I ducked my head and crouched over my own knobby weaving. “Nothing,” I said. “That’s some pretty, is all.”
“Oh,” she said, as if that were natural. “Right so.”
I swallowed and finished another row. I glanced at her again. “What’s your name?”
“Solidarity with the Stars.”
I blinked. “Come how?”
“Solidarity with the Stars,” she repeated, a bit of miff in her voice.
“Don’t you have a luckname?” I asked. On the Parastrata, all parents gave their children names that circled, so we could find our way if we were lost, they said.

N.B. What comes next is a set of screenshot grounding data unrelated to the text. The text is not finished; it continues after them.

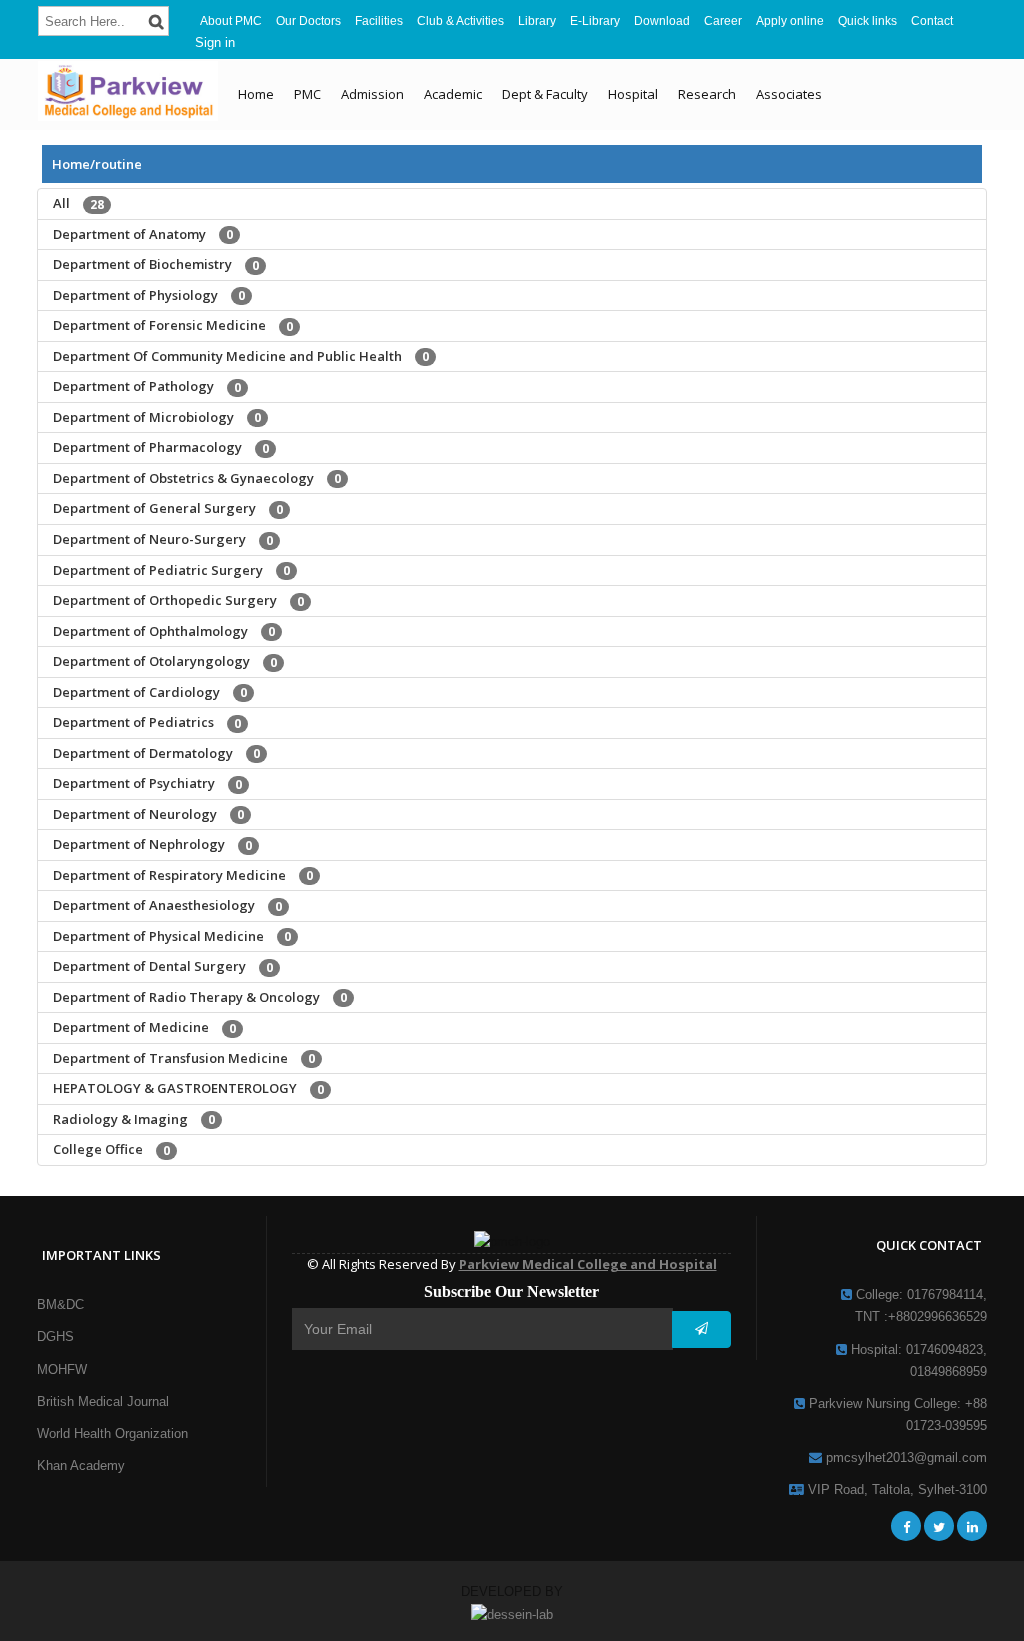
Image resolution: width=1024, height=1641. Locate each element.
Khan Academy (81, 1465)
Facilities (379, 21)
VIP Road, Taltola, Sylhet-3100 (895, 1489)
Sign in (215, 42)
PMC (307, 94)
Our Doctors (308, 21)
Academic (453, 94)
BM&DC (60, 1304)
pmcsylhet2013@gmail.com (904, 1457)
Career (723, 21)
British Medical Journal (103, 1401)
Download (662, 21)
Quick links (867, 21)
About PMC (231, 21)
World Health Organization (112, 1433)
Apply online (790, 21)
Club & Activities (460, 21)
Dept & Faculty (545, 94)
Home (256, 94)
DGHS (55, 1336)
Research (707, 94)
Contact (932, 21)
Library (537, 21)
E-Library (595, 21)
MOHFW (62, 1369)
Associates (789, 94)
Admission (372, 94)
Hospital (633, 94)
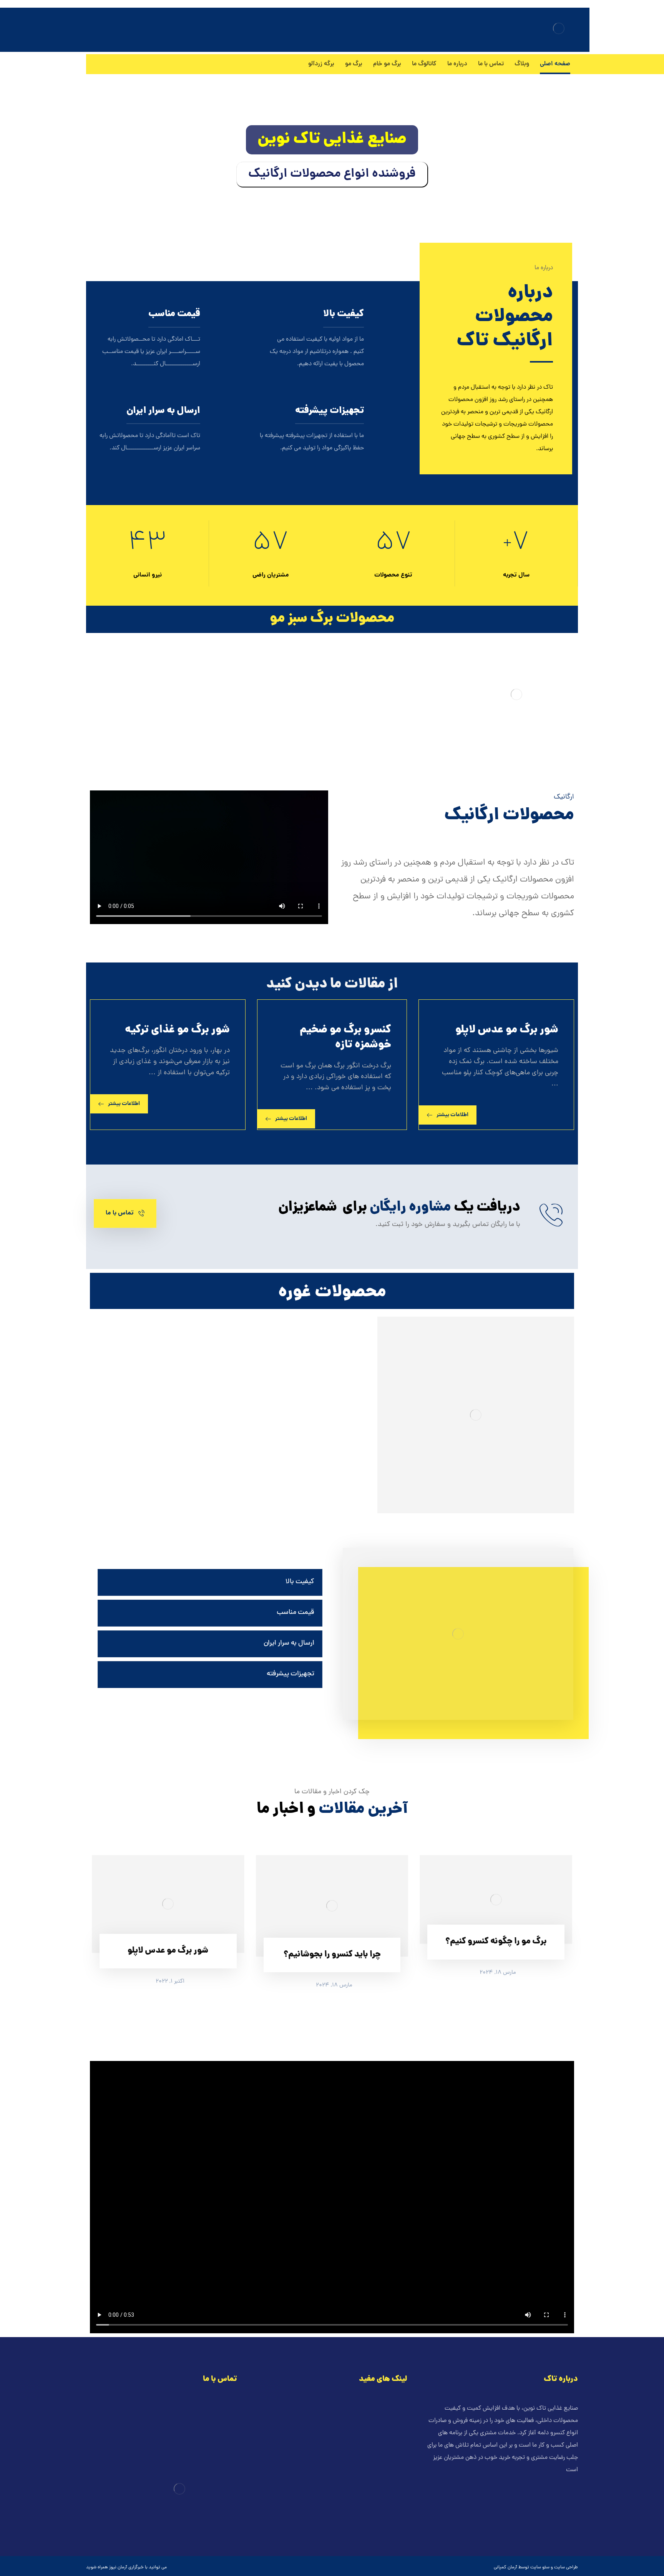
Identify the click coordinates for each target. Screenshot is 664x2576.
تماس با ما (386, 2433)
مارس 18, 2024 (498, 1972)
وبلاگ (391, 2421)
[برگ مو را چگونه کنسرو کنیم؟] (496, 1899)
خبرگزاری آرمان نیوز (126, 2567)
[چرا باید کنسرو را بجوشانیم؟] (332, 1906)
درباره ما (389, 2445)
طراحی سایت (566, 2567)
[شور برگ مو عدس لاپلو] (168, 1904)
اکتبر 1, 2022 (170, 1981)
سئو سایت (539, 2567)
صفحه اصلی (384, 2408)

“My name is a luckname,” she said.
“Isn’t.”
“Is,” she said, voice rising. “Don’t you know the Word? Where it says, Call to mind always what our ancestors desired; forget it not. That’s where it’s from.”
“Oh.” I picked at a thick snarl of wool. “It’s some long, isn’t it?”
“No,” Solidarity with the Stars said. “Least, not specially. We’re all named that way. My brother’s called Luck Be with Us on This Journey, only we call him Luck for short.”
We fell quiet again. Our shuttles knocked against the sides of our looms.
“You can call me Soli, if you want,” Solidarity with the Stars said, breaking the silence. “That’s how my brother calls me.”
She looked over and smiled, and it made me feel almost the same height. I smiled back.
“So, what’s yours?” she asked.
“My what?” I said.
“Your luckname.” She tilted her head and bugged out her eyes to show me she thought I was slow.
“Ava,” I said.
“Are you on Fixes?” Soli said. “I’m on Fixes.”
“No.” On the Parastrata, women stuck to what we knew, cooking, weaving, dyeing, mending, and growing children. Everything would come unraveled if we started fixing the ship. It’s only a step from fixing to flying, my father said. And then where would we be? You can’t nurse a baby and run a navigation program at the same time.